◆ Your assignment ◆
Please repeat the lines below, exactly and only, from the one that holds "Samedi 11 avril" through the one that holds "Matériels astro (712, 1295)".

◆ Data excerpts ◆

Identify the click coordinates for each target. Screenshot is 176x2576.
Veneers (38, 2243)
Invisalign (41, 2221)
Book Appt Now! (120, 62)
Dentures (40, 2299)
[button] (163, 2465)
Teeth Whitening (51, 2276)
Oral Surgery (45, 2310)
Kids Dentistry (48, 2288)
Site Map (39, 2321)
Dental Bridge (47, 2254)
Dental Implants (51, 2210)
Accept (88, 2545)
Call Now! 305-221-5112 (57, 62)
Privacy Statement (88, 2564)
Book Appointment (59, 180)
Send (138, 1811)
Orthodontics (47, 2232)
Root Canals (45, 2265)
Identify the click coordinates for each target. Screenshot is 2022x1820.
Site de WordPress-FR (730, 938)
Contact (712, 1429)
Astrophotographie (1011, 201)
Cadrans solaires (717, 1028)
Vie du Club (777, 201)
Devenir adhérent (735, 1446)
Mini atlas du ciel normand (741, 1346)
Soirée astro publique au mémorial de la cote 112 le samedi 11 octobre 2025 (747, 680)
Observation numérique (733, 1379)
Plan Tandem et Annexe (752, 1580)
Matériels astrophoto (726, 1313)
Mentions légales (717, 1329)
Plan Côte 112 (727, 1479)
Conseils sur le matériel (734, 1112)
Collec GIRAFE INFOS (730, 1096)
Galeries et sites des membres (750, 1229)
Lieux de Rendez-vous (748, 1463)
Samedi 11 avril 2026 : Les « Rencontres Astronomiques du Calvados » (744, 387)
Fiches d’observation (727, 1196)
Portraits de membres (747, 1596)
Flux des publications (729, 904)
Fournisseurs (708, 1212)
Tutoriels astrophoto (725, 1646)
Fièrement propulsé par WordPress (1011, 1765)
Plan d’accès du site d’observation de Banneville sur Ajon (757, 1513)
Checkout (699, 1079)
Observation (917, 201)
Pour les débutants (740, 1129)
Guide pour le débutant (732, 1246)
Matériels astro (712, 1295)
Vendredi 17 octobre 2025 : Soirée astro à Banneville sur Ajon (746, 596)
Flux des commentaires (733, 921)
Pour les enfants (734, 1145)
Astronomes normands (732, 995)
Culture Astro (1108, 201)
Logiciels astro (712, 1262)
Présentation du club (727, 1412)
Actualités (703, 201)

◆ Task solution ◆
Samedi 11 avril 2026 : Les « Rencontres Astronomiques du Calvados » (744, 387)
Fiches d’observation (727, 1196)
Portraits de membres (747, 1596)
Flux des publications (729, 904)
Fournisseurs (708, 1212)
Tutoriels astrophoto (725, 1646)
Fièrement propulsé par WordPress (1011, 1765)
Plan d’accès du site d’observation de Banneville sur Ajon (757, 1513)
Checkout (699, 1079)
Observation (917, 201)
Pour les débutants (740, 1129)
Guide pour le débutant (732, 1246)
Matériels astro (712, 1295)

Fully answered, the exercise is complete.